• **WRITTEN INSTRUCTION**: Copy the records below line for line, keeping every character as it appears.
--- Start of MATERIAL FOR THIS EXERCISE ---
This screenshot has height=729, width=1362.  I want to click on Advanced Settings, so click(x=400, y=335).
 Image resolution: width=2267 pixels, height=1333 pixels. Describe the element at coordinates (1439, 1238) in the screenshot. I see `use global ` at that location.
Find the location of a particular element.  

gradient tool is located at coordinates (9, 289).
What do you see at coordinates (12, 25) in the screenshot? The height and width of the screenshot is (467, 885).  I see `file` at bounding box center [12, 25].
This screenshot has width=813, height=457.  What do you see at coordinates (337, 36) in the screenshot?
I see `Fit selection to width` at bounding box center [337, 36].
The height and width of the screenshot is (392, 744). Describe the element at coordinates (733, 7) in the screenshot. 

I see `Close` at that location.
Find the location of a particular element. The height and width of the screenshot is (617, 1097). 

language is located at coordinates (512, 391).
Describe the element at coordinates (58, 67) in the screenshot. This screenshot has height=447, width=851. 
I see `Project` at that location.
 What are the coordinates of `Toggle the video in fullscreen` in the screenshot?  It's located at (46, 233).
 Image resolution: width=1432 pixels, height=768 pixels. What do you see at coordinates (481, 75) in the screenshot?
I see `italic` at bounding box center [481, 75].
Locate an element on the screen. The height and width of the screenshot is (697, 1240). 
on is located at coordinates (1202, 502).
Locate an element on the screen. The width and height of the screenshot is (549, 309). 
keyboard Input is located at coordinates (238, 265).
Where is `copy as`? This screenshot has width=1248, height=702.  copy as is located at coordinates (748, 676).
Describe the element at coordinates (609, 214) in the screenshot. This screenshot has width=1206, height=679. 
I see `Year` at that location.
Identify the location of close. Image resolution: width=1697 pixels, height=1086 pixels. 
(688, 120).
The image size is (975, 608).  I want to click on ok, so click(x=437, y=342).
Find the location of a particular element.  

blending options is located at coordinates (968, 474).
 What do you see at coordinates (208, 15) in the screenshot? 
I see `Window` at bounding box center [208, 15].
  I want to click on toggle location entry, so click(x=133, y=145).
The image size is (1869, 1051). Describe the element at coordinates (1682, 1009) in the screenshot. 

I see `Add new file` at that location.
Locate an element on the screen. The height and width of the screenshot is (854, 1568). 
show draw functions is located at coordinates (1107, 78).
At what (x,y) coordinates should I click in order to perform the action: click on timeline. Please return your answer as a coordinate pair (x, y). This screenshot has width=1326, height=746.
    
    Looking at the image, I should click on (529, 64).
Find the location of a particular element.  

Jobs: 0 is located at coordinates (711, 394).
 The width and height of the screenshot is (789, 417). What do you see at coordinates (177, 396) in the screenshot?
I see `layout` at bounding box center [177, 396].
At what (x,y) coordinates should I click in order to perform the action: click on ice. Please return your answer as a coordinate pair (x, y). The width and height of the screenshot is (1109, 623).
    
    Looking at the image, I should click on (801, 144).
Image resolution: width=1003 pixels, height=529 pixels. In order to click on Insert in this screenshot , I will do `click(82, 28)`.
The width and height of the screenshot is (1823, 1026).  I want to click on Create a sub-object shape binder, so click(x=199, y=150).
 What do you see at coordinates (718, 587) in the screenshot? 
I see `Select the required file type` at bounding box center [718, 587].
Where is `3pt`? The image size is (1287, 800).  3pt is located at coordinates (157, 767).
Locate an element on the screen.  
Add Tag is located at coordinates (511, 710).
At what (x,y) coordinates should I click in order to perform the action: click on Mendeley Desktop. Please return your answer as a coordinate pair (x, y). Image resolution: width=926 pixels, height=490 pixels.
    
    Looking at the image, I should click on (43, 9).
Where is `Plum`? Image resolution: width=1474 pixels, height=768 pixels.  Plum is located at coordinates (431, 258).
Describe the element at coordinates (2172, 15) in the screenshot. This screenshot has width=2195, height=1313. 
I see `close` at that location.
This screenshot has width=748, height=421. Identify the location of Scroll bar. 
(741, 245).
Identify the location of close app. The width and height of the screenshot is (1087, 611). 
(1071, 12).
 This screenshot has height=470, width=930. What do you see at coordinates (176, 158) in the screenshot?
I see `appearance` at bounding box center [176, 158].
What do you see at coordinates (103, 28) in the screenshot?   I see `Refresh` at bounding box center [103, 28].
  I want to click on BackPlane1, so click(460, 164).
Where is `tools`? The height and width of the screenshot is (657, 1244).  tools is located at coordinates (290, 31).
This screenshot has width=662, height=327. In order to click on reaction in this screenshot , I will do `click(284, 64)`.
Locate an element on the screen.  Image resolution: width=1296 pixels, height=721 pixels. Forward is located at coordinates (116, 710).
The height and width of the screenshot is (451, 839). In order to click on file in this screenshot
--- End of MATERIAL FOR THIS EXERCISE ---
• **OUTPUT OF THE TASK**:
This screenshot has height=729, width=1362.  I want to click on Advanced Settings, so click(x=400, y=335).
 Image resolution: width=2267 pixels, height=1333 pixels. Describe the element at coordinates (1439, 1238) in the screenshot. I see `use global ` at that location.
Find the location of a particular element.  

gradient tool is located at coordinates (9, 289).
What do you see at coordinates (12, 25) in the screenshot? The height and width of the screenshot is (467, 885).  I see `file` at bounding box center [12, 25].
This screenshot has width=813, height=457.  What do you see at coordinates (337, 36) in the screenshot?
I see `Fit selection to width` at bounding box center [337, 36].
The height and width of the screenshot is (392, 744). Describe the element at coordinates (733, 7) in the screenshot. 

I see `Close` at that location.
Find the location of a particular element. The height and width of the screenshot is (617, 1097). 

language is located at coordinates (512, 391).
Describe the element at coordinates (58, 67) in the screenshot. This screenshot has height=447, width=851. 
I see `Project` at that location.
 What are the coordinates of `Toggle the video in fullscreen` in the screenshot?  It's located at (46, 233).
 Image resolution: width=1432 pixels, height=768 pixels. What do you see at coordinates (481, 75) in the screenshot?
I see `italic` at bounding box center [481, 75].
Locate an element on the screen. The height and width of the screenshot is (697, 1240). 
on is located at coordinates (1202, 502).
Locate an element on the screen. The width and height of the screenshot is (549, 309). 
keyboard Input is located at coordinates (238, 265).
Where is `copy as`? This screenshot has width=1248, height=702.  copy as is located at coordinates (748, 676).
Describe the element at coordinates (609, 214) in the screenshot. This screenshot has width=1206, height=679. 
I see `Year` at that location.
Identify the location of close. Image resolution: width=1697 pixels, height=1086 pixels. 
(688, 120).
The image size is (975, 608).  I want to click on ok, so click(x=437, y=342).
Find the location of a particular element.  

blending options is located at coordinates (968, 474).
 What do you see at coordinates (208, 15) in the screenshot? 
I see `Window` at bounding box center [208, 15].
  I want to click on toggle location entry, so click(x=133, y=145).
The image size is (1869, 1051). Describe the element at coordinates (1682, 1009) in the screenshot. 

I see `Add new file` at that location.
Locate an element on the screen. The height and width of the screenshot is (854, 1568). 
show draw functions is located at coordinates (1107, 78).
At what (x,y) coordinates should I click in order to perform the action: click on timeline. Please return your answer as a coordinate pair (x, y). This screenshot has width=1326, height=746.
    
    Looking at the image, I should click on (529, 64).
Find the location of a particular element.  

Jobs: 0 is located at coordinates (711, 394).
 The width and height of the screenshot is (789, 417). What do you see at coordinates (177, 396) in the screenshot?
I see `layout` at bounding box center [177, 396].
At what (x,y) coordinates should I click in order to perform the action: click on ice. Please return your answer as a coordinate pair (x, y). The width and height of the screenshot is (1109, 623).
    
    Looking at the image, I should click on (801, 144).
Image resolution: width=1003 pixels, height=529 pixels. In order to click on Insert in this screenshot , I will do `click(82, 28)`.
The width and height of the screenshot is (1823, 1026).  I want to click on Create a sub-object shape binder, so click(x=199, y=150).
 What do you see at coordinates (718, 587) in the screenshot? 
I see `Select the required file type` at bounding box center [718, 587].
Where is `3pt`? The image size is (1287, 800).  3pt is located at coordinates (157, 767).
Locate an element on the screen.  
Add Tag is located at coordinates (511, 710).
At what (x,y) coordinates should I click in order to perform the action: click on Mendeley Desktop. Please return your answer as a coordinate pair (x, y). Image resolution: width=926 pixels, height=490 pixels.
    
    Looking at the image, I should click on (43, 9).
Where is `Plum`? Image resolution: width=1474 pixels, height=768 pixels.  Plum is located at coordinates (431, 258).
Describe the element at coordinates (2172, 15) in the screenshot. This screenshot has width=2195, height=1313. 
I see `close` at that location.
This screenshot has width=748, height=421. Identify the location of Scroll bar. 
(741, 245).
Identify the location of close app. The width and height of the screenshot is (1087, 611). 
(1071, 12).
 This screenshot has height=470, width=930. What do you see at coordinates (176, 158) in the screenshot?
I see `appearance` at bounding box center [176, 158].
What do you see at coordinates (103, 28) in the screenshot?   I see `Refresh` at bounding box center [103, 28].
  I want to click on BackPlane1, so click(460, 164).
Where is `tools`? The height and width of the screenshot is (657, 1244).  tools is located at coordinates (290, 31).
This screenshot has width=662, height=327. In order to click on reaction in this screenshot , I will do `click(284, 64)`.
Locate an element on the screen.  Image resolution: width=1296 pixels, height=721 pixels. Forward is located at coordinates (116, 710).
The height and width of the screenshot is (451, 839). In order to click on file in this screenshot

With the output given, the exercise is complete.